■ Excerpted text:

»»

Aleš Opata (born 9 September 1964) is a Czech soldier who served from 2018 to 2022 as Chief of the General Staff of the Czech Army. In the years 2017 to 2018, he was the Deputy Chief of the General Staff.

==Biography==
Between 1983 and 1987, he studied the field of theory of control and use of combat units at the Military University of the Ground Forces in Vyškov. He further completed his education between 1998 and 1999 at the Marine Corps University in Virginia, USA, and in 2004 at The Royal College of Defence Studies in London, United Kingdom.

Between 1987 and 1990, he worked at the 4th tank division in Jihlava, where he was a tank platoon commander up to tank battalion commander within the tank regiment units. In the years 1990 to 1992, he was the battalion commander of the reserve preparation group of the 13th tank material depot. He was deployed in Yugoslavia where he participated in Evacuation of Karin Base. Between 1994 and 1997, he held positions in the 4th Rapid Deployment Brigade in Havlíčkův Brod, where he successively performed the functions of officer of the mechanized troop training group, officer of the parachute and airborne training group and officer of airborne training.

««

■ Problem set:
a) From the biography of Aleš Opata above, return the passage between "Aleš Opata (born" and "the General Staff.", inclusive, copied exactly.
b) Take the biography of Aleš Opata above further, continuing from the point where it stops.

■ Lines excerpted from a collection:
»»

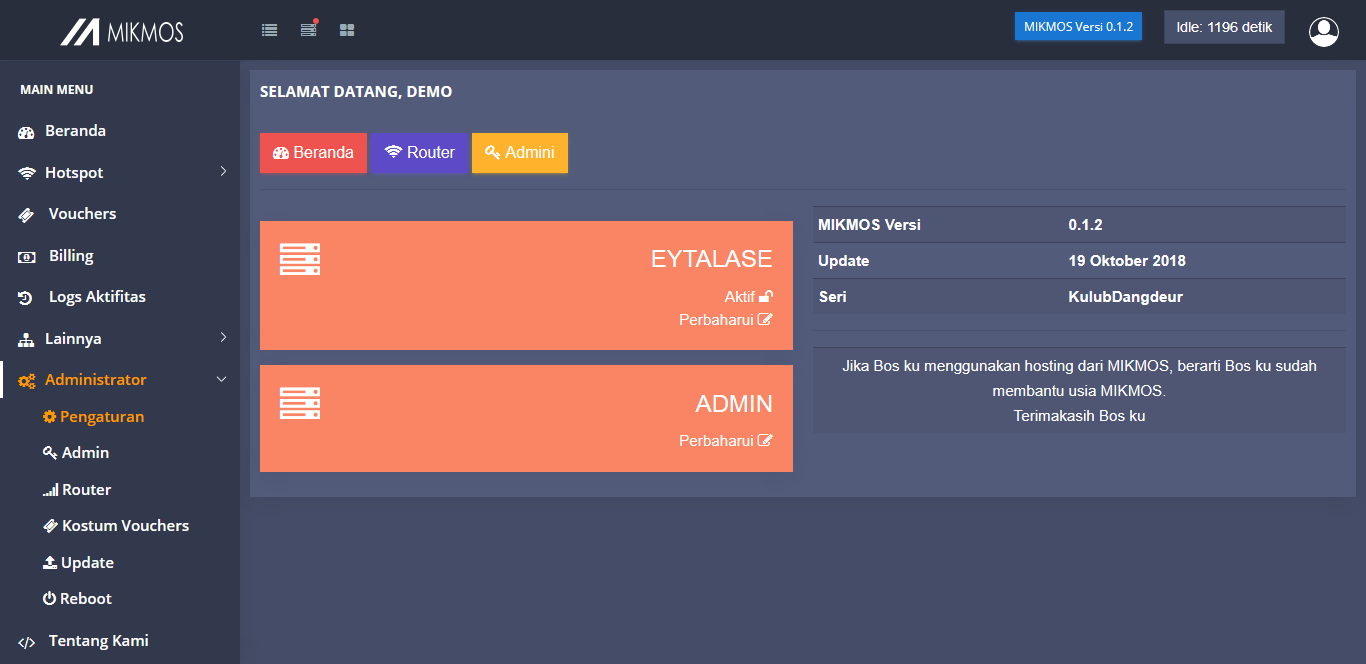Click the MIKMOS logo in header
Viewport: 1366px width, 664px height.
(x=122, y=32)
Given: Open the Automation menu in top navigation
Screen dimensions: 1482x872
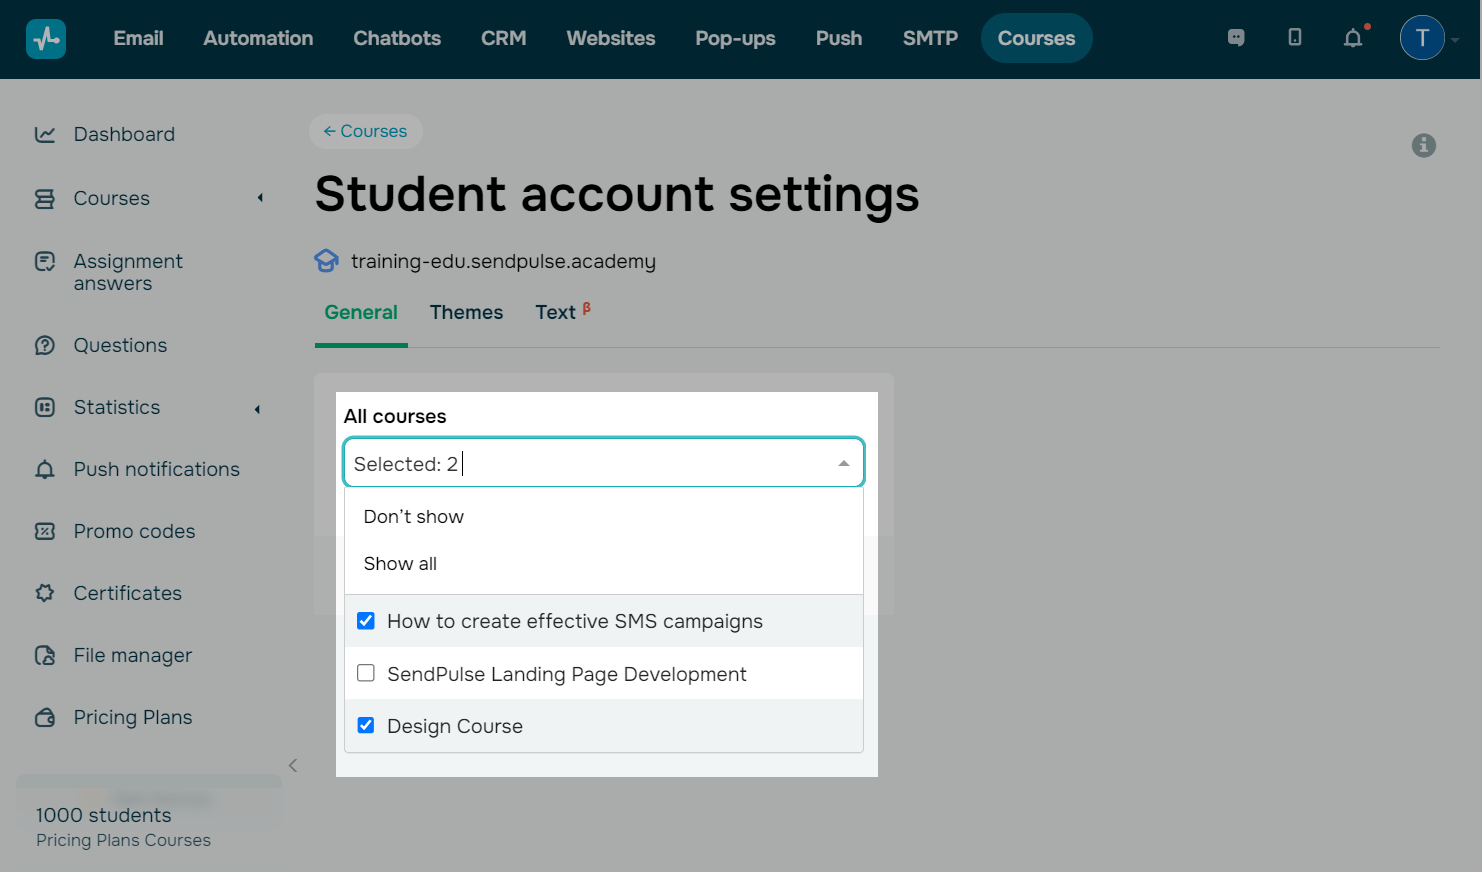Looking at the screenshot, I should (258, 38).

««

■ Answers by item number:
a)
Aleš Opata (born 9 September 1964) is a Czech soldier who served from 2018 to 2022 as Chief of the General Staff of the Czech Army. In the years 2017 to 2018, he was the Deputy Chief of the General Staff.

b)
In 1998, he became deputy commander of the 43rd Parachute Mechanized Battalion in Chrudim, which he commanded from 1999 to 2003. Between 2004 and 2008, he was the commander of the 4th Rapid Deployment Brigade in Žatec. In 2008, he became the deputy director of the section – the director of the operational department of the Section for the Development of Forces of the Ministry of Defense.

In the years 2009 to 2010 he worked as the director of the Section for the Development of Types of Forces – the Operations Section of the Ministry of Defense and in the years 2010 to 2014 as the Deputy Chief of the General Staff – the director of the Joint Operations Center of the Ministry of Defense. Between 2014 and 2017, he worked as the national military representative of the Czech Republic at the NATO SHAPE strategic command in Mons, Belgium.

In October 2023, he was appointed the ambassador of the Czech Republic to Lithuania.